Reproduce the following lines verbatim, every one of them.

Word and element location data
#####

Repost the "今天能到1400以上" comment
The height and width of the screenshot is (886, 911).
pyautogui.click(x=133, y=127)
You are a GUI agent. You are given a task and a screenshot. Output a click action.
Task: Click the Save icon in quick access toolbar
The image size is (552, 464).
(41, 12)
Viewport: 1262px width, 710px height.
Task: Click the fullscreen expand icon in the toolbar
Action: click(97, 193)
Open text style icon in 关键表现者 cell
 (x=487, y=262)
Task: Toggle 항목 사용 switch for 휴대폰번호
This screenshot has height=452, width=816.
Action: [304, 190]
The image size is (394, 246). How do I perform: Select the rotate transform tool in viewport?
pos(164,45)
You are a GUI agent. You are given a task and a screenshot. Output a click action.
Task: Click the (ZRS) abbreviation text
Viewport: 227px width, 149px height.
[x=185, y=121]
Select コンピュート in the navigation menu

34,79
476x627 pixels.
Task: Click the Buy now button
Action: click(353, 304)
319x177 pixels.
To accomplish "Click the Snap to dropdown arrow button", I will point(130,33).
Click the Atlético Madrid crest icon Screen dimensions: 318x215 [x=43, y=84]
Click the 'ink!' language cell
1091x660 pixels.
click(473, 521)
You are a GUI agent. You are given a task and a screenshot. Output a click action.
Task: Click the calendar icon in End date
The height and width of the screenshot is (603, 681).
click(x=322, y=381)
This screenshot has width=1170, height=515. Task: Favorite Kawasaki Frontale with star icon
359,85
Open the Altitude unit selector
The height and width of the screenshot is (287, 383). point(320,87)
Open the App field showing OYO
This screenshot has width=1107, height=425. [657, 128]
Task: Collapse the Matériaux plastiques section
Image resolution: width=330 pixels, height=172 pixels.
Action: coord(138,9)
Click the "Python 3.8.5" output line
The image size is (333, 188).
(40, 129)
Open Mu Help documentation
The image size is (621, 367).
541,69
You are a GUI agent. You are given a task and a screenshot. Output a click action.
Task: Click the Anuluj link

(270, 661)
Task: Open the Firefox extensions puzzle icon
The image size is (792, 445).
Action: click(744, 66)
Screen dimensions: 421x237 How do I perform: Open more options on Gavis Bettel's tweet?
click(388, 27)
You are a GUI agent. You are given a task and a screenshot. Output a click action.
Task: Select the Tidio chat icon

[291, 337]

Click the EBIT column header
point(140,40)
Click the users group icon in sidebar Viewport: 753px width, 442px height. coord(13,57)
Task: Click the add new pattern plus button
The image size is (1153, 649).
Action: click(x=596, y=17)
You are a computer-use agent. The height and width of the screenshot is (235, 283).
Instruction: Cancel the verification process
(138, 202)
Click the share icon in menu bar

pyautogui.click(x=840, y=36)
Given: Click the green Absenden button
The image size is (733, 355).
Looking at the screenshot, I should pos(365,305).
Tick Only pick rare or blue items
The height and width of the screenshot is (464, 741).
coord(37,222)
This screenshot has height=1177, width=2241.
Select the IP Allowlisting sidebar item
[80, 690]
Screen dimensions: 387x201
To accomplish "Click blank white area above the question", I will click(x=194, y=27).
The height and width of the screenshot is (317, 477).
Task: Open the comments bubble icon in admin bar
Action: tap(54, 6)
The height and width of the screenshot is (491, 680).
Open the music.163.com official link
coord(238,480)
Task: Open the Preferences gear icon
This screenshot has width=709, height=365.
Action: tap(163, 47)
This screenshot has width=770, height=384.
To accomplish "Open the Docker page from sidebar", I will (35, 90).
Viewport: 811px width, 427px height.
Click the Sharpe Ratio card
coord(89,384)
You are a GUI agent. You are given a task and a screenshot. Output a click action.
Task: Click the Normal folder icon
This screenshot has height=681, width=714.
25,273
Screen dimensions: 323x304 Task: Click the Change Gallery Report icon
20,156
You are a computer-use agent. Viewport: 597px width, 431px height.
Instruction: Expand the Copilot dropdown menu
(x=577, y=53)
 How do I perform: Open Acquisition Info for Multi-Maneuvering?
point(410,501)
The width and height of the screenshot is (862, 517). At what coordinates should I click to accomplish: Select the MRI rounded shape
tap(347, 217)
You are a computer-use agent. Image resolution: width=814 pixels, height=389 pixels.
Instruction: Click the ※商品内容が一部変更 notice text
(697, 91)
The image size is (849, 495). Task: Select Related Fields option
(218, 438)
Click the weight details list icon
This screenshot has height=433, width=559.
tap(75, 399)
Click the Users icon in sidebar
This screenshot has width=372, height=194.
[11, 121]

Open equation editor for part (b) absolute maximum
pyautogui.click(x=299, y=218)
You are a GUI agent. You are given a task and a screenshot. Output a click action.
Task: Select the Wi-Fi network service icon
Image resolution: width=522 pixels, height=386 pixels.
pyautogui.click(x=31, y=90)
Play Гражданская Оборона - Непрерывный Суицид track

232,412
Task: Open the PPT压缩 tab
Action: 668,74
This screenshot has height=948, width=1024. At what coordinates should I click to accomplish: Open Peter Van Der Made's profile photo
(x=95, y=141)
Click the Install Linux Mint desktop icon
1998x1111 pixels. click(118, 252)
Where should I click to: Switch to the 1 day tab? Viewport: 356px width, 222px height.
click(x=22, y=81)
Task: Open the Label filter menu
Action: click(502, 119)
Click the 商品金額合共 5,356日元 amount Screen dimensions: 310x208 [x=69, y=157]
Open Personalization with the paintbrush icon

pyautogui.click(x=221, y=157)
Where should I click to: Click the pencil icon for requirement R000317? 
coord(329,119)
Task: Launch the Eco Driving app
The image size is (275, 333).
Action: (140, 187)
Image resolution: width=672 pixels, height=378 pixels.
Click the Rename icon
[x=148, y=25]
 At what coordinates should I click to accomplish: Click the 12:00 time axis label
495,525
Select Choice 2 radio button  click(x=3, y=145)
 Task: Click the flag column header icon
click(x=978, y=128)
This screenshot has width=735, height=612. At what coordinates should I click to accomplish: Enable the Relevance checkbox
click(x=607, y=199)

#####

Expected answer:
Repost the "今天能到1400以上" comment
The height and width of the screenshot is (886, 911).
pyautogui.click(x=133, y=127)
You are a GUI agent. You are given a task and a screenshot. Output a click action.
Task: Click the Save icon in quick access toolbar
The image size is (552, 464).
(41, 12)
Viewport: 1262px width, 710px height.
Task: Click the fullscreen expand icon in the toolbar
Action: click(97, 193)
Open text style icon in 关键表现者 cell
 (x=487, y=262)
Task: Toggle 항목 사용 switch for 휴대폰번호
This screenshot has height=452, width=816.
Action: [304, 190]
The image size is (394, 246). How do I perform: Select the rotate transform tool in viewport?
pos(164,45)
You are a GUI agent. You are given a task and a screenshot. Output a click action.
Task: Click the (ZRS) abbreviation text
Viewport: 227px width, 149px height.
[x=185, y=121]
Select コンピュート in the navigation menu

34,79
476x627 pixels.
Task: Click the Buy now button
Action: click(353, 304)
319x177 pixels.
To accomplish "Click the Snap to dropdown arrow button", I will point(130,33).
Click the Atlético Madrid crest icon Screen dimensions: 318x215 [x=43, y=84]
Click the 'ink!' language cell
1091x660 pixels.
click(473, 521)
You are a GUI agent. You are given a task and a screenshot. Output a click action.
Task: Click the calendar icon in End date
The height and width of the screenshot is (603, 681).
click(x=322, y=381)
This screenshot has width=1170, height=515. Task: Favorite Kawasaki Frontale with star icon
359,85
Open the Altitude unit selector
The height and width of the screenshot is (287, 383). point(320,87)
Open the App field showing OYO
This screenshot has width=1107, height=425. [657, 128]
Task: Collapse the Matériaux plastiques section
Image resolution: width=330 pixels, height=172 pixels.
Action: coord(138,9)
Click the "Python 3.8.5" output line
The image size is (333, 188).
(40, 129)
Open Mu Help documentation
The image size is (621, 367).
541,69
You are a GUI agent. You are given a task and a screenshot. Output a click action.
Task: Click the Anuluj link

(270, 661)
Task: Open the Firefox extensions puzzle icon
The image size is (792, 445).
Action: click(744, 66)
Screen dimensions: 421x237 How do I perform: Open more options on Gavis Bettel's tweet?
click(388, 27)
You are a GUI agent. You are given a task and a screenshot. Output a click action.
Task: Select the Tidio chat icon

[291, 337]

Click the EBIT column header
point(140,40)
Click the users group icon in sidebar Viewport: 753px width, 442px height. coord(13,57)
Task: Click the add new pattern plus button
The image size is (1153, 649).
Action: click(x=596, y=17)
You are a computer-use agent. The height and width of the screenshot is (235, 283).
Instruction: Cancel the verification process
(138, 202)
Click the share icon in menu bar

pyautogui.click(x=840, y=36)
Given: Click the green Absenden button
The image size is (733, 355).
Looking at the screenshot, I should pos(365,305).
Tick Only pick rare or blue items
The height and width of the screenshot is (464, 741).
coord(37,222)
This screenshot has height=1177, width=2241.
Select the IP Allowlisting sidebar item
[80, 690]
Screen dimensions: 387x201
To accomplish "Click blank white area above the question", I will click(x=194, y=27).
The height and width of the screenshot is (317, 477).
Task: Open the comments bubble icon in admin bar
Action: tap(54, 6)
The height and width of the screenshot is (491, 680).
Open the music.163.com official link
coord(238,480)
Task: Open the Preferences gear icon
This screenshot has width=709, height=365.
Action: tap(163, 47)
This screenshot has width=770, height=384.
To accomplish "Open the Docker page from sidebar", I will (35, 90).
Viewport: 811px width, 427px height.
Click the Sharpe Ratio card
coord(89,384)
You are a GUI agent. You are given a task and a screenshot. Output a click action.
Task: Click the Normal folder icon
This screenshot has height=681, width=714.
25,273
Screen dimensions: 323x304 Task: Click the Change Gallery Report icon
20,156
You are a computer-use agent. Viewport: 597px width, 431px height.
Instruction: Expand the Copilot dropdown menu
(x=577, y=53)
 How do I perform: Open Acquisition Info for Multi-Maneuvering?
point(410,501)
The width and height of the screenshot is (862, 517). At what coordinates should I click to accomplish: Select the MRI rounded shape
tap(347, 217)
You are a computer-use agent. Image resolution: width=814 pixels, height=389 pixels.
Instruction: Click the ※商品内容が一部変更 notice text
(697, 91)
The image size is (849, 495). Task: Select Related Fields option
(218, 438)
Click the weight details list icon
This screenshot has height=433, width=559.
tap(75, 399)
Click the Users icon in sidebar
This screenshot has width=372, height=194.
[11, 121]

Open equation editor for part (b) absolute maximum
pyautogui.click(x=299, y=218)
You are a GUI agent. You are given a task and a screenshot. Output a click action.
Task: Select the Wi-Fi network service icon
Image resolution: width=522 pixels, height=386 pixels.
pyautogui.click(x=31, y=90)
Play Гражданская Оборона - Непрерывный Суицид track

232,412
Task: Open the PPT压缩 tab
Action: 668,74
This screenshot has height=948, width=1024. At what coordinates should I click to accomplish: Open Peter Van Der Made's profile photo
(x=95, y=141)
Click the Install Linux Mint desktop icon
1998x1111 pixels. click(118, 252)
Where should I click to: Switch to the 1 day tab? Viewport: 356px width, 222px height.
click(x=22, y=81)
Task: Open the Label filter menu
Action: click(502, 119)
Click the 商品金額合共 5,356日元 amount Screen dimensions: 310x208 [x=69, y=157]
Open Personalization with the paintbrush icon

pyautogui.click(x=221, y=157)
Where should I click to: Click the pencil icon for requirement R000317? 
coord(329,119)
Task: Launch the Eco Driving app
The image size is (275, 333).
Action: (140, 187)
Image resolution: width=672 pixels, height=378 pixels.
Click the Rename icon
[x=148, y=25]
 At what coordinates should I click to accomplish: Click the 12:00 time axis label
495,525
Select Choice 2 radio button  click(x=3, y=145)
 Task: Click the flag column header icon
click(x=978, y=128)
This screenshot has width=735, height=612. At what coordinates should I click to accomplish: Enable the Relevance checkbox
click(x=607, y=199)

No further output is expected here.